### [DIRECTIONS]
Reproduce the lines below exactly, from the one containing "The image size is (1249, 696)." through the one containing "Task: Toggle the", both included. Leave out any pictures.

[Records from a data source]
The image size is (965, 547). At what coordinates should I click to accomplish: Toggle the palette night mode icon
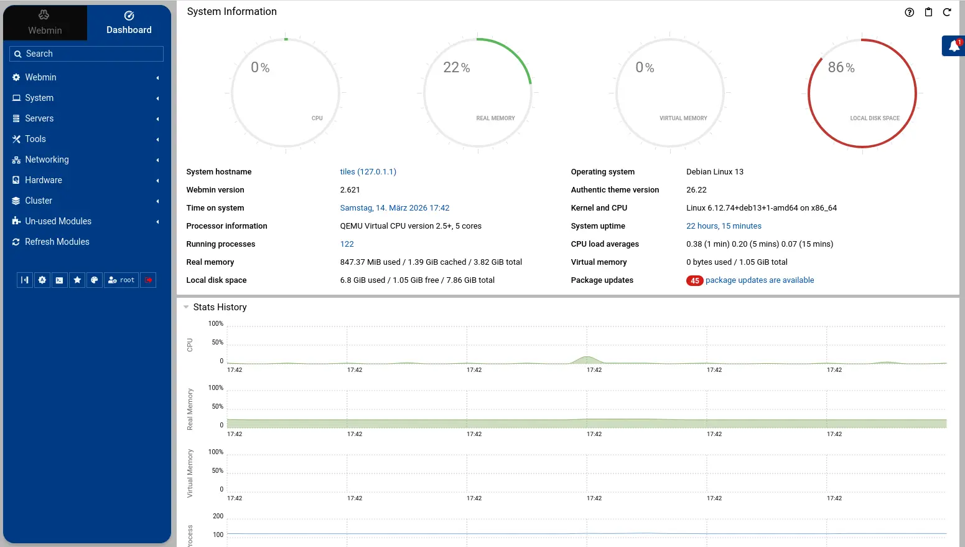95,280
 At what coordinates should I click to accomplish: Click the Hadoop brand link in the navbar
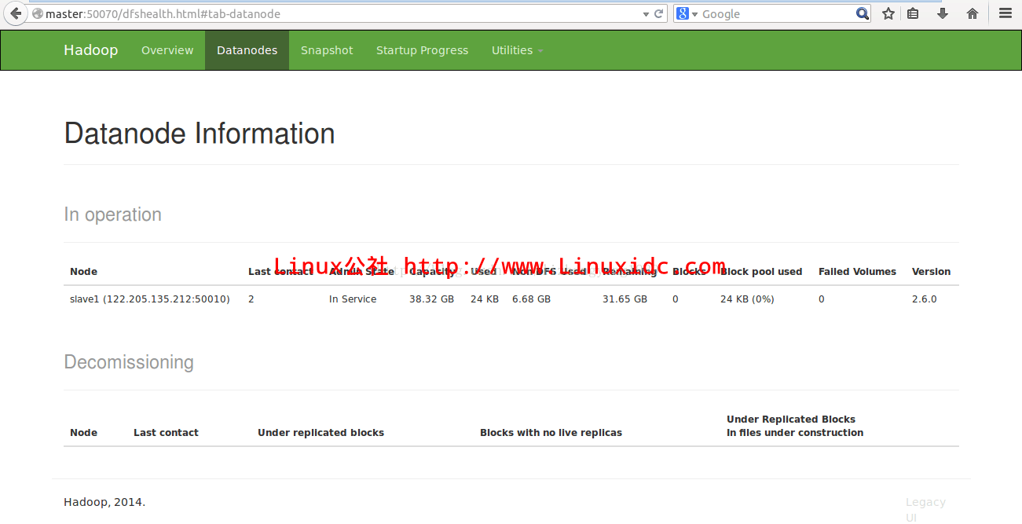tap(90, 49)
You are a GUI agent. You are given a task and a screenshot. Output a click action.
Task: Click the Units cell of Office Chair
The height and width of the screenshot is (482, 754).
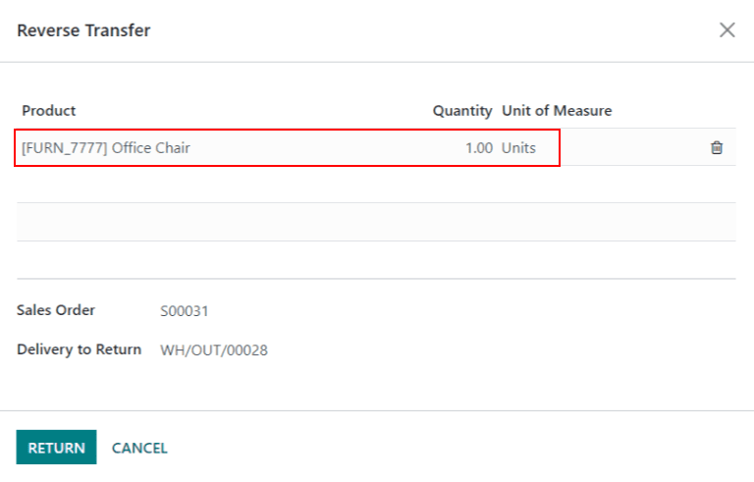coord(519,148)
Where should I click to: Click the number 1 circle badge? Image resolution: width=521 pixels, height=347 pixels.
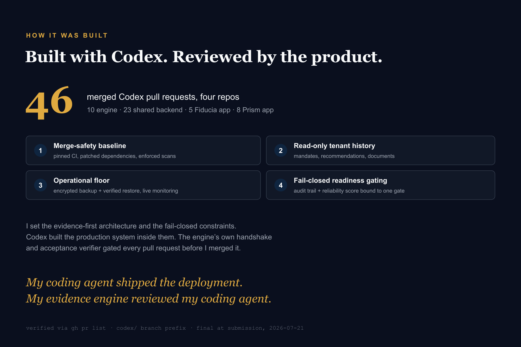click(x=41, y=150)
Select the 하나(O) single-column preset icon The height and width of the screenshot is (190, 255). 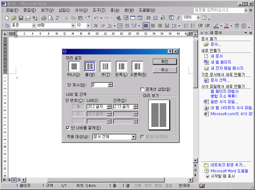click(74, 66)
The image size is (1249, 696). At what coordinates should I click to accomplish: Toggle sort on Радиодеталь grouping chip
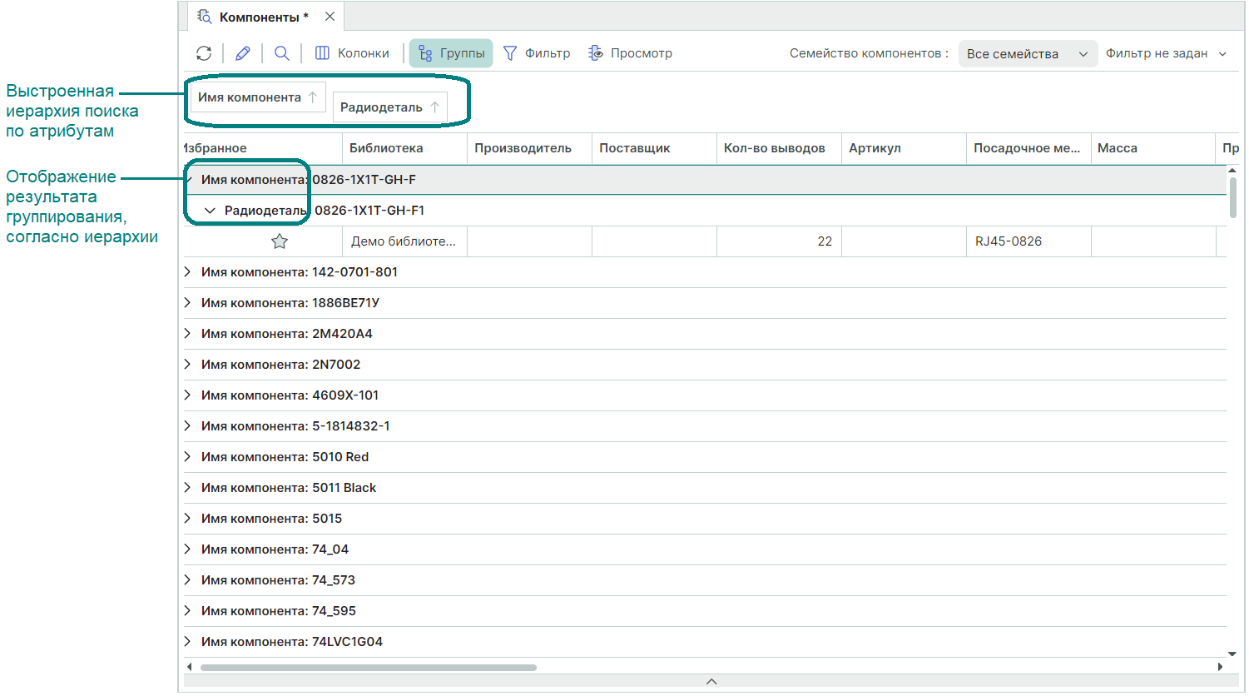[434, 107]
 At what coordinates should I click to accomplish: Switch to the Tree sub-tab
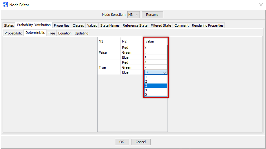point(51,33)
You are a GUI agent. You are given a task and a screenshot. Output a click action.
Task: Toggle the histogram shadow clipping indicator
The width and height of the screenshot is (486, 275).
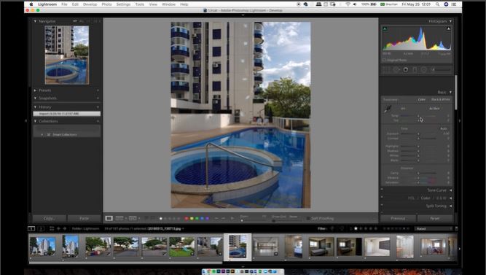tap(385, 29)
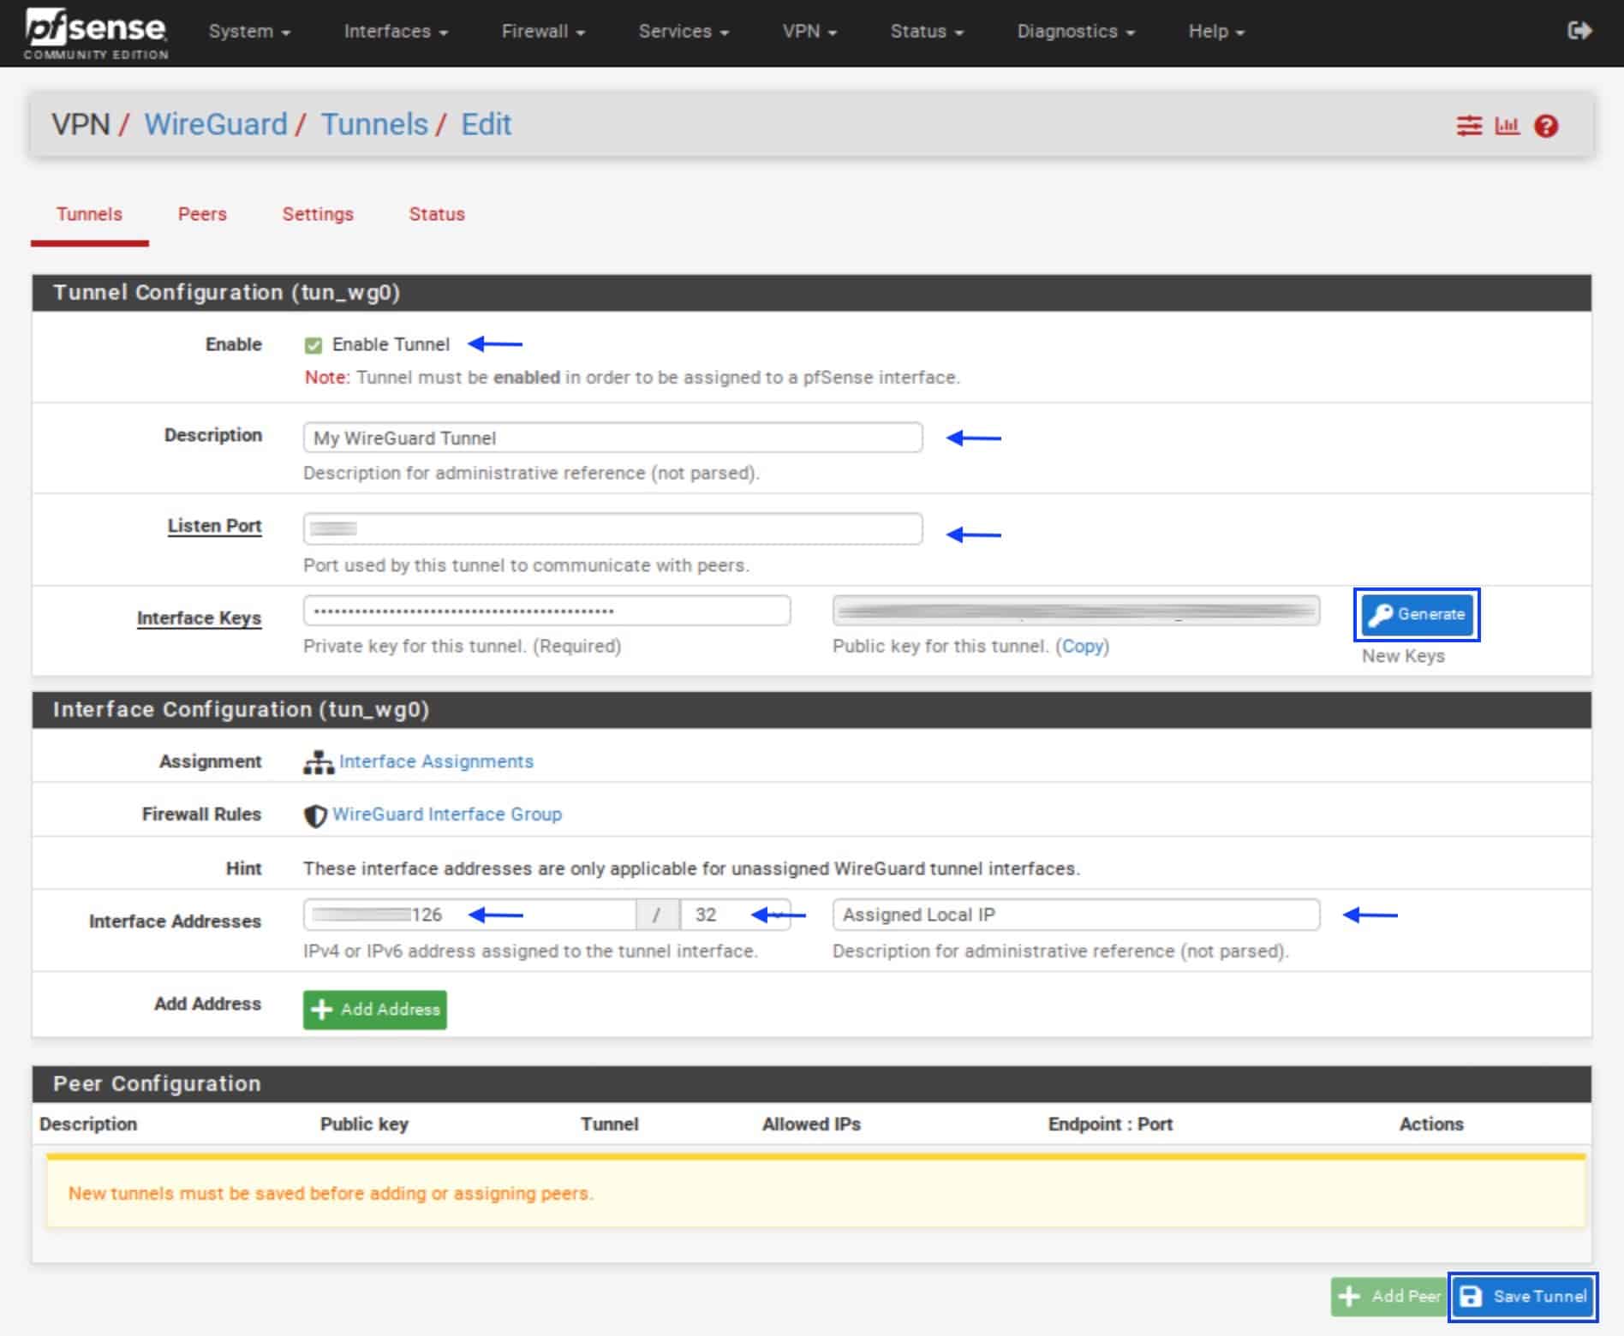Open the related settings sliders icon
Viewport: 1624px width, 1336px height.
(1469, 126)

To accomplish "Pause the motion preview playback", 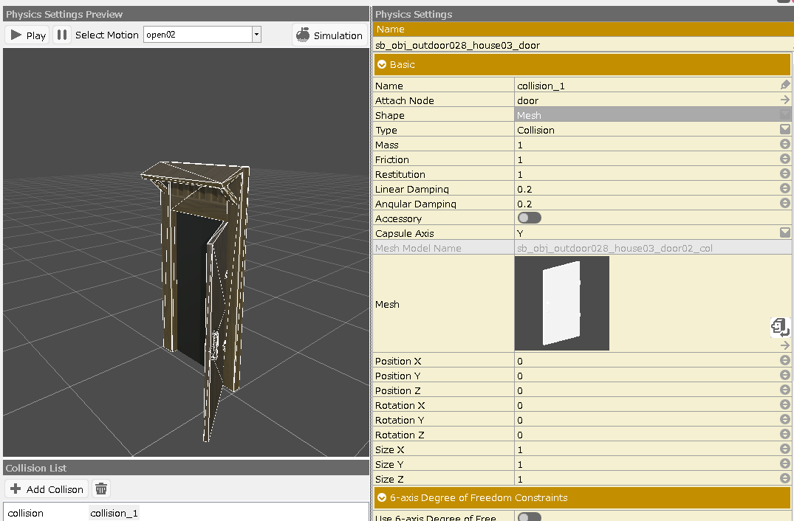I will point(62,35).
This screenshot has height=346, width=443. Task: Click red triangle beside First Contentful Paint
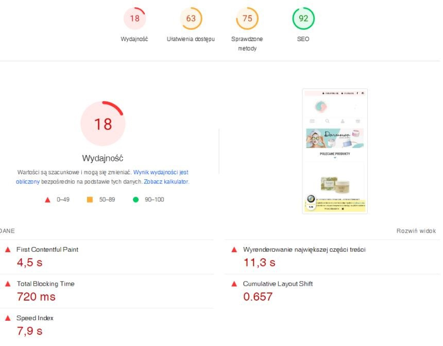coord(8,250)
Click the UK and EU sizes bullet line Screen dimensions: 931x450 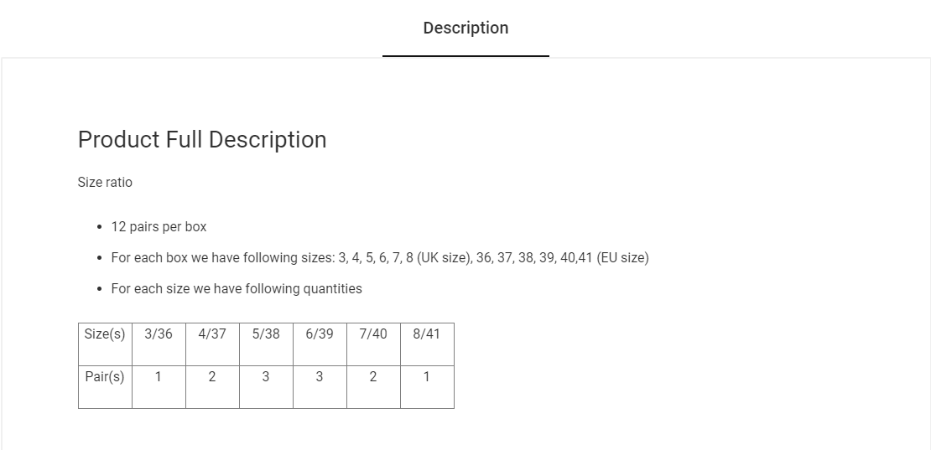coord(379,258)

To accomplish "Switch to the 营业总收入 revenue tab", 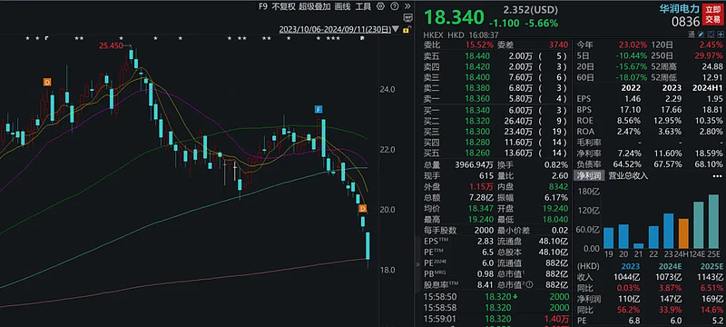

### [TASK ANSWER]
The image size is (1249, 696). At what coordinates should I click to accomplish: Toggle sort on Радиодеталь grouping chip
[434, 107]
 At what coordinates should I click to accomplish: Switch to the Tree sub-tab
point(51,33)
You are a GUI agent. You are given a task and a screenshot. Output a click action.
Task: Toggle the histogram shadow clipping indicator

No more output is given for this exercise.